Desde la empresa, investigadores informaron que esta maniobra maliciosa comenzó por primera vez a finales de 2021.
Trend Micro adelantó que este "malware" estaba incluido en aplicaciones de Android como Just In: Video Motion, Document Scanner Pro o Unicc QR Scanner.
Luego de conocerse esta noticia, las aplicaciones fueron bajadas de Google Play.
El objetivo de esta maniobra era que los usuarios descarguen, de forma remota, el código malicioso de hasta cuatro troyanos bancarios en los dispositivos.
Trend Micro remarcó que, para cumplir su meta, este sistema utilizaba el servicio en la nube, Firebase Realtime Database, pertenecientes a Google.
Gracias a esto, evitaba ser detectado y tenía acceso a la dirección de descarga del código malicioso.
El denominado sistema DawDropper, empleaba con GitHub, otro servicio de terceros, propiedad de Microsoft, que como camino alternativo para obtener el código, que finaliza en la descarga de los usuarios a sus dispositivos afectados.
La aplicación que forma parte DawDropper persuadía a los usuarios para que le otorgara los permisos principales de accesibilidad para controlar el 100% de su sistema.

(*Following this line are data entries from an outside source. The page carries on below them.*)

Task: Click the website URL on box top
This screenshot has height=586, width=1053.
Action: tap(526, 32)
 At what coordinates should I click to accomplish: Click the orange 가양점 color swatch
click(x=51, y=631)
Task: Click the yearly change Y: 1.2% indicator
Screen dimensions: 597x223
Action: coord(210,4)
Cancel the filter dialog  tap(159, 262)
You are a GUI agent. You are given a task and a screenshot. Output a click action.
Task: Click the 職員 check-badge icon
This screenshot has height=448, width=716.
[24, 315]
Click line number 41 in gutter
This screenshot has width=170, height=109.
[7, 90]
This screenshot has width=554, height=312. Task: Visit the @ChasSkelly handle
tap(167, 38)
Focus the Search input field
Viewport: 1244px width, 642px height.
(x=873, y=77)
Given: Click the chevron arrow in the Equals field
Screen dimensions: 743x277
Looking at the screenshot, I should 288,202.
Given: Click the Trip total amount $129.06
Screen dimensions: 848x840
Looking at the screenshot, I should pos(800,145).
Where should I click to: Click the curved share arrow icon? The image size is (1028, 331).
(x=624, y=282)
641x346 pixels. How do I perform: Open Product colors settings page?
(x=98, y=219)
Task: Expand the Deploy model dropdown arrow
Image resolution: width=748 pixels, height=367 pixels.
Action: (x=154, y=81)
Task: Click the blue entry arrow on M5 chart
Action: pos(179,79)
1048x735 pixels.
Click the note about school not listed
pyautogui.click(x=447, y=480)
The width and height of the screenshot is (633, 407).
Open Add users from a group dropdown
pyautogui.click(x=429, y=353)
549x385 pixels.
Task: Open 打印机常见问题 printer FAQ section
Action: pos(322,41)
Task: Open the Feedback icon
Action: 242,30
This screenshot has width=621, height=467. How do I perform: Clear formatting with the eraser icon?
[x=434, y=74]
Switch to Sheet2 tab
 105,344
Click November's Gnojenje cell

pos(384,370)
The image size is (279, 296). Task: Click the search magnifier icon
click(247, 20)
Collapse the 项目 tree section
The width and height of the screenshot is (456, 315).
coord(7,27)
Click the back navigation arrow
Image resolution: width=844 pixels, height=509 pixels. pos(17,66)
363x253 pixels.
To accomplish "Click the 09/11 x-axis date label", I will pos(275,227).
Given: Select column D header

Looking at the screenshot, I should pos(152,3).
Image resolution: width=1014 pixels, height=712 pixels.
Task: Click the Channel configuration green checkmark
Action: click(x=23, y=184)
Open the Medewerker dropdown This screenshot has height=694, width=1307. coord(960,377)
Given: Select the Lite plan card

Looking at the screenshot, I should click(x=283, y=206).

Luego de ser instalado el "malware", éste tenía la capacidad de inhabilitar cualquier filtro de seguridad del dispositivo, como Google Play Protect, el sistema de protección que rastreaba movimientos extraños.
Los troyanos mantenían los dispositivos activos para recolectar la mayor información posible del usuario, como contactos, mensajes de textos para trasladarlos a un servidor de Comando y Control (C&C).
Además, éste "malware" era capaz de grabar la pantalla y así registrar las contraseñas del artefacto afectado.
Hay varios elementos similares en las 'apps' maliciosas presentes en Google Play que le permiten hablar de un "patrón" que puede ayudar a los usuarios a anticiparse a este tipo de amenazas.
Para empezar, la cuenta de los desarrolladores suele incluir solo una aplicación, lo que puede levantar las sospechas del usuario, y en caso de ser vetados de la tienda, crean simplemente otra cuenta que reemplaza a la anterior.
Otro aspecto que deben tener en cuenta los usuarios son las políticas de privacidad.
En el caso de estas 'apps' maliciosas, suelen ser cortas, se sirven de una plantilla y nunca llegan a explicar con claridad su actividad. Además, tienden a estar alojadas en una página de Google Doc o de Google Sites.
En último lugar, este tipo de aplicaciones nunca suele estar relacionada con un sitio web o el nombre de una compañía que respalde su actividad y genere confianza en el consumidor.